DIRECTIVE :: Please copy the part of the listing that opens with the line containing "Events terugkijken (139, 2156)" and closes with the line containing "Events (93, 1915)", word for word, including both of those lines.

RECORDS ::
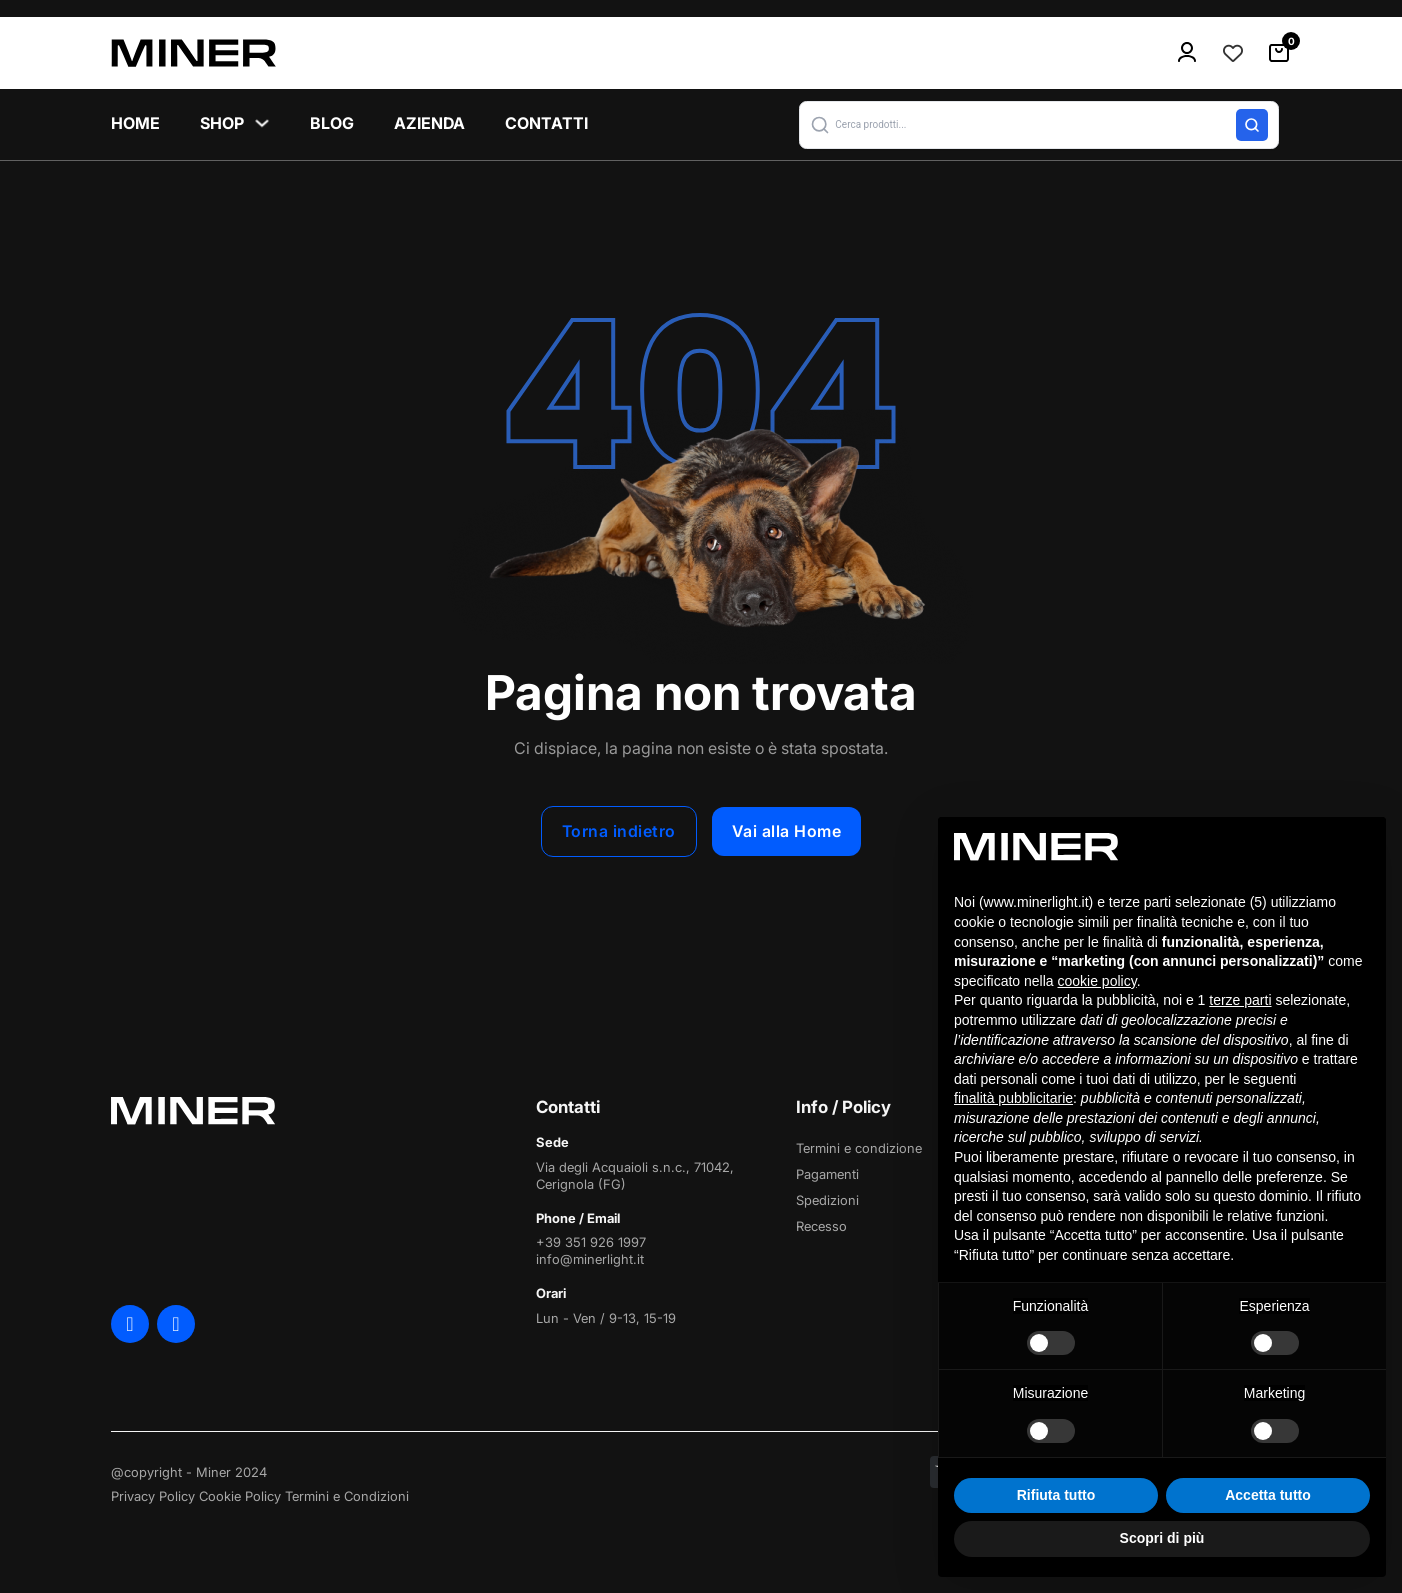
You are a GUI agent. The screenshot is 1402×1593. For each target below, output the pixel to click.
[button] (1039, 125)
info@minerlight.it (590, 1259)
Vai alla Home (787, 831)
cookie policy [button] (1097, 981)
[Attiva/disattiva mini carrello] (1279, 53)
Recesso (821, 1226)
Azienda (429, 123)
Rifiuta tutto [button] (1056, 1495)
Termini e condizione (859, 1148)
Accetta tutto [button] (1268, 1495)
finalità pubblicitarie (1013, 1098)
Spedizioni (827, 1200)
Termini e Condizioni (347, 1496)
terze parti (1240, 1000)
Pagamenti (827, 1174)
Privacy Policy (153, 1496)
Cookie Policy (240, 1496)
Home (135, 123)
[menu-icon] (1187, 53)
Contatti (546, 123)
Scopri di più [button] (1162, 1538)
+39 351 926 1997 (591, 1242)
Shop (222, 123)
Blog (332, 123)
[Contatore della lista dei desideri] (1233, 53)
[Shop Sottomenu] (262, 123)
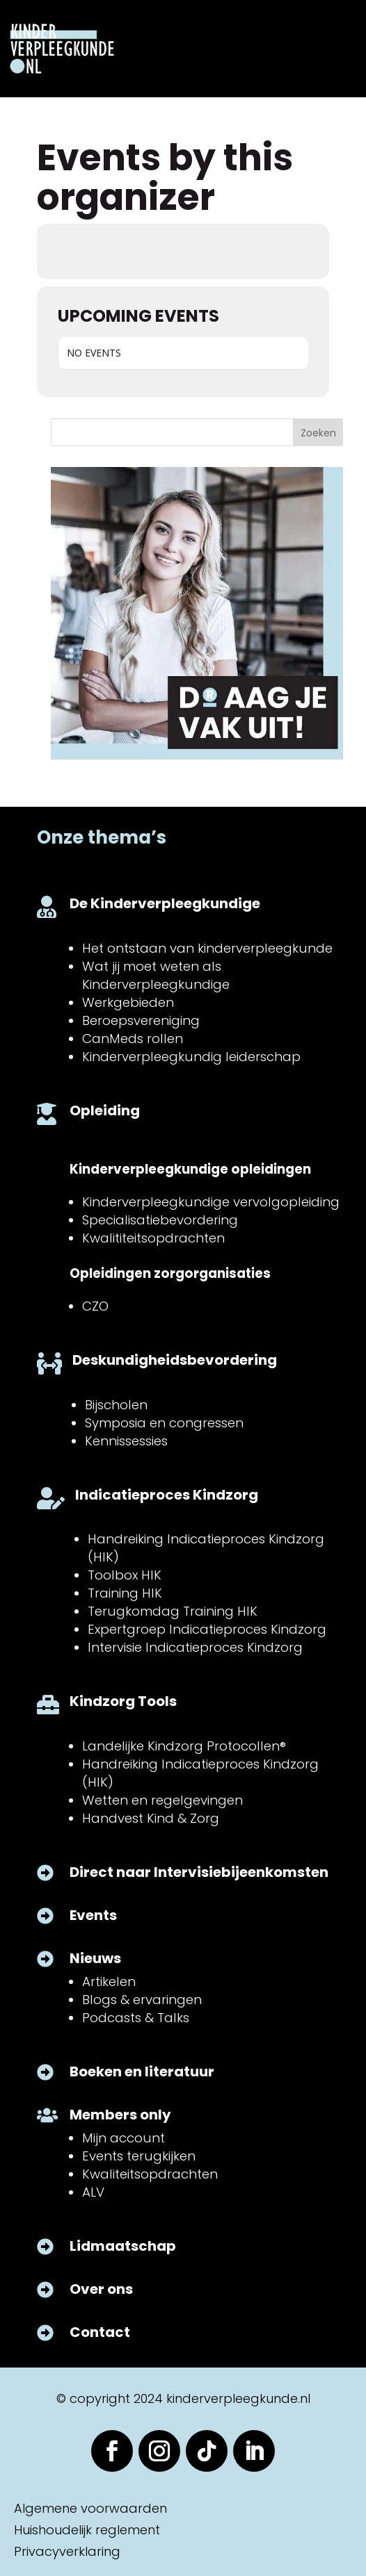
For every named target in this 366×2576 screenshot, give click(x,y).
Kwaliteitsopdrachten (150, 2174)
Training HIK (125, 1593)
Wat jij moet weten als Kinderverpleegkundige (156, 975)
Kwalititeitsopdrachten (153, 1238)
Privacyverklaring (67, 2551)
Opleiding (105, 1110)
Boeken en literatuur (142, 2071)
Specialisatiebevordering (160, 1220)
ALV (93, 2192)
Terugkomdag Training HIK (172, 1611)
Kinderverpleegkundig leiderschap (191, 1056)
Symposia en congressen (164, 1422)
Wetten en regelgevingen (162, 1800)
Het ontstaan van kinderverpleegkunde (207, 948)
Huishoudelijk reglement (87, 2529)
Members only (120, 2114)
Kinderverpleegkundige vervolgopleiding (211, 1202)
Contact (100, 2332)
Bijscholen (116, 1404)
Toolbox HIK (124, 1575)
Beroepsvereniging (141, 1020)
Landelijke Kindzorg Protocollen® (184, 1746)
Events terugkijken (139, 2156)
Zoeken (318, 433)
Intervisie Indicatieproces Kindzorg (195, 1647)
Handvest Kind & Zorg (150, 1818)
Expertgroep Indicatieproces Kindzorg (207, 1629)
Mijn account (123, 2138)
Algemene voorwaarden (90, 2508)
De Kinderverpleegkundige (165, 903)
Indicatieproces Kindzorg (166, 1494)
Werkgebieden (128, 1002)
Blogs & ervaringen (142, 1999)
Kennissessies (126, 1441)
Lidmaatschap (123, 2246)
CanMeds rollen (132, 1038)
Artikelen (109, 1981)
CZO (95, 1306)
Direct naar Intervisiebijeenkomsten (199, 1872)
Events (93, 1915)
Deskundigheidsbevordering (174, 1360)
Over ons (101, 2289)
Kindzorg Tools (123, 1701)
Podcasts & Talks (135, 2017)
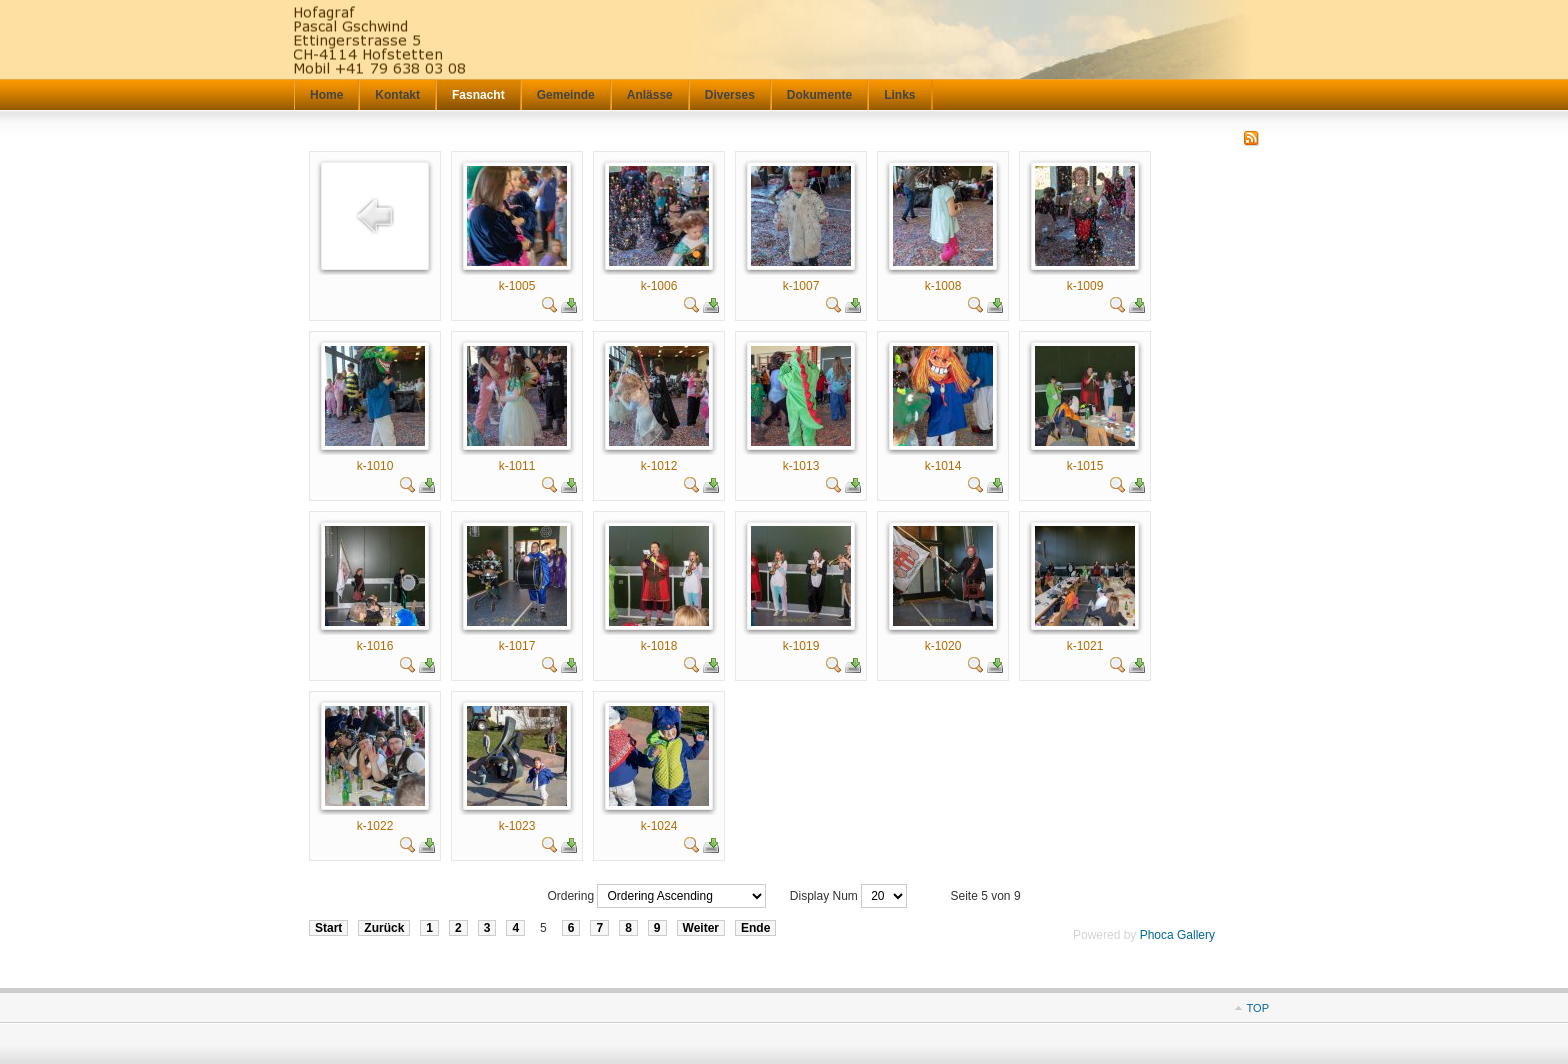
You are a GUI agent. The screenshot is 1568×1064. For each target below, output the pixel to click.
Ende (755, 928)
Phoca (1157, 935)
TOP (1258, 1008)
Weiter (701, 928)
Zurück (384, 928)
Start (328, 928)
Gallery (1196, 935)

ANSWER TO THE EXERCISE ::
Events terugkijken (139, 2156)
Zoeken (318, 433)
Intervisie Indicatieproces Kindzorg (195, 1647)
Handvest Kind & Zorg (150, 1818)
Expertgroep Indicatieproces Kindzorg (207, 1629)
Mijn account (123, 2138)
Algemene voorwaarden (90, 2508)
De Kinderverpleegkundige (165, 903)
Indicatieproces Kindzorg (166, 1494)
Werkgebieden (128, 1002)
Blogs & ervaringen (142, 1999)
Kennissessies (126, 1441)
Lidmaatschap (123, 2246)
CanMeds rollen (132, 1038)
Artikelen (109, 1981)
CZO (95, 1306)
Direct naar Intervisiebijeenkomsten (199, 1872)
Events (93, 1915)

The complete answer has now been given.